Entre las medidas de ahorro implantadas destacó el cierre de doce tribunales municipales, el cierre parcial de operaciones en varias fechas, la renegociación de los cánones de arrendamiento de edificios y locales, la relocalización del Tribunal de Apelaciones y de la OAT, la revisión de todos los contratos de servicio vigentes, la eliminación de beneficios no esenciales al personal incluyendo jueces y juezas, la reducción del 11 por ciento de la fuerza laboral mediante congelación de puestos y limitación en el reclutamiento, la eliminación del servicio de Teletribunales y la suspensión del desarrollo del proyecto de digitalización de los procesos judiciales. El ahorro estimado por estas y otras medidas es de 22.8 millones de dólares, informó Llompart Zeno.

“A pesar de la implantación de estas y otras medidas, la proyección de ahorros resulta insuficiente para compensar la severa reducción presupuestaria. Además, la implantación de algunas de estas medidas afecta adversamente y limita el acceso a la justicia. También, impide el desarrollo de programas y proyectos para la atención de problemas sociales como son nuestras salas de casos violencia doméstica, de salud mental y de cortes de drogas juvenil y de adultos”, reveló.

“El panorama para el año fiscal 2015-2016 se presenta mucho más sombrío.

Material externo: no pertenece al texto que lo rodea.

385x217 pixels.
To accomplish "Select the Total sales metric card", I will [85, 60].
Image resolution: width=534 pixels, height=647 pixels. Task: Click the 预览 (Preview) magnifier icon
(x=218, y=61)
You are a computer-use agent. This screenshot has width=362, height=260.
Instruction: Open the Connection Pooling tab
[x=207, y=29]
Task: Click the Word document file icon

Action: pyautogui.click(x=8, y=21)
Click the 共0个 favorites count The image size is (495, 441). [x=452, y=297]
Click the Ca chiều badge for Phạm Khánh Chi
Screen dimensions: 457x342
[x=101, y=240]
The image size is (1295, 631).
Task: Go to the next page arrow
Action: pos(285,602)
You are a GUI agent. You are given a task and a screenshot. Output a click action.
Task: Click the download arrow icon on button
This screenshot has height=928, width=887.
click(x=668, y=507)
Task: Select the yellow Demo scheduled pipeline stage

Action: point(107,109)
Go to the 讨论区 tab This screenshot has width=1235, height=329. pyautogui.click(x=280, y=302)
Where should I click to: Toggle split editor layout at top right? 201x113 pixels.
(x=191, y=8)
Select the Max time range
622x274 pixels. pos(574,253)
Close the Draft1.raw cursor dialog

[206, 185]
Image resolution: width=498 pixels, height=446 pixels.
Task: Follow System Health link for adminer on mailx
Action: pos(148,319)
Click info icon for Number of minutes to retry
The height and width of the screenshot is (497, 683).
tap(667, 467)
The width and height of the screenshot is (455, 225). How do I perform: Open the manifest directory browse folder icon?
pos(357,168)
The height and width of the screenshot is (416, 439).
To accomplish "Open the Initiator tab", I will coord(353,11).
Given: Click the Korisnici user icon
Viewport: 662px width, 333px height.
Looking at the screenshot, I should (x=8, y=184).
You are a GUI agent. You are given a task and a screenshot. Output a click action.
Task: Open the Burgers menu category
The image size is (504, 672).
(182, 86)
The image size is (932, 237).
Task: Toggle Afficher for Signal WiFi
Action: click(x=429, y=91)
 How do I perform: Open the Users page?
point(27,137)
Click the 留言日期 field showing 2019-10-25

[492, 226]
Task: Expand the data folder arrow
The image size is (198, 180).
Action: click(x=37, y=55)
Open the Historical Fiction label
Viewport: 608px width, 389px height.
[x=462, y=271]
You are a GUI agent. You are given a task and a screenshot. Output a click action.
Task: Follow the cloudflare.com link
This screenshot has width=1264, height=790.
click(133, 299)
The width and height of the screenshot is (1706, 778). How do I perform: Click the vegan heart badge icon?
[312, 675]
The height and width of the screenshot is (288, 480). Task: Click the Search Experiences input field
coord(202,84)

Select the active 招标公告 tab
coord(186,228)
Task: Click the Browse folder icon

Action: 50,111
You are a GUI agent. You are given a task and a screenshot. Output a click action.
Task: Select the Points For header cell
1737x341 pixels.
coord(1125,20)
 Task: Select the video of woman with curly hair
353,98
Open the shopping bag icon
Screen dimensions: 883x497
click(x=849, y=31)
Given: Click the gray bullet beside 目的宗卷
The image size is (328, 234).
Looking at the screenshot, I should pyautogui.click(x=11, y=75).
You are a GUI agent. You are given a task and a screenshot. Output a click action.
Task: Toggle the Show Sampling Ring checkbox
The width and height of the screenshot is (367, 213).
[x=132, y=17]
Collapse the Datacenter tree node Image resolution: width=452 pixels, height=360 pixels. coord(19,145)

El presupuesto recomendado por fórmula para la Rama Judicial es de 315 millones de dólares. Ello implica una reducción de 16.5 por ciento o 61.1 millones de dólares con respecto al presupuesto correspondiente a la Rama Judicial por fórmula. Esta reducción incluye la congelación de la fórmula (7 por ciento o 28.1 millones de dólares) más el ajuste fijado para el año fiscal 2015-2016 (9.5 por ciento o 33 millones de dólares)”, explicó la Directora de la OAT.

Llompart Zeno expuso ante la Comisión que los gastos operacionales estimados, aún contemplando nuevas y mayores medidas de economía, suman 361.7 millones de dólares lo que resulta en una insuficiencia de casi 33 millones de dólares.

“Ello nos obligaría a tomar medidas extremas que impactarían de manera adversa nuestros proyectos y planes de desarrollo, nuestro personal y, más importante aún, los servicios que se prestan a la ciudadanía”, aseguró.

Entre esas medidas adicionales se consideraría cerrar más tribunales, cerrar las salas de investigaciones en las noches y los fines de semana, relocalizar la sala de Relaciones de Familia y Menores de Bayamón y reducir la aportación patronal al Sistema de Retiro de la Judicatura. Además, la administración se vería obligada a reducir la jornada laboral.

La directora de la OAT recordó a los miembros de la Comisión que la jueza presidenta del Tribunal Supremo, Liana Fiol Matta, ha expresado públicamente que confía en que las ramas Ejecutiva y Legislativa asuman su responsabilidad de no permitir que la Rama Judicial, que representa el fiel de la balanza en nuestro sistema de gobierno, deje de ser efectiva en el cumplimiento de su misión constitucional a causa de los recortes presupuestarios.

“Por nuestra parte, continuaremos haciendo los esfuerzos necesarios para contribuir a enfrentar la crisis fiscal de nuestro país, pero sin dejar de defender con firmeza los postulados de la autonomía presupuestaria de la Rama Judicial, piedra angular de la independencia judicial. Esta defensa se hace con el único propósito de garantizar la efectiva protección de los derechos fundamentales de los ciudadanos”, concluyó.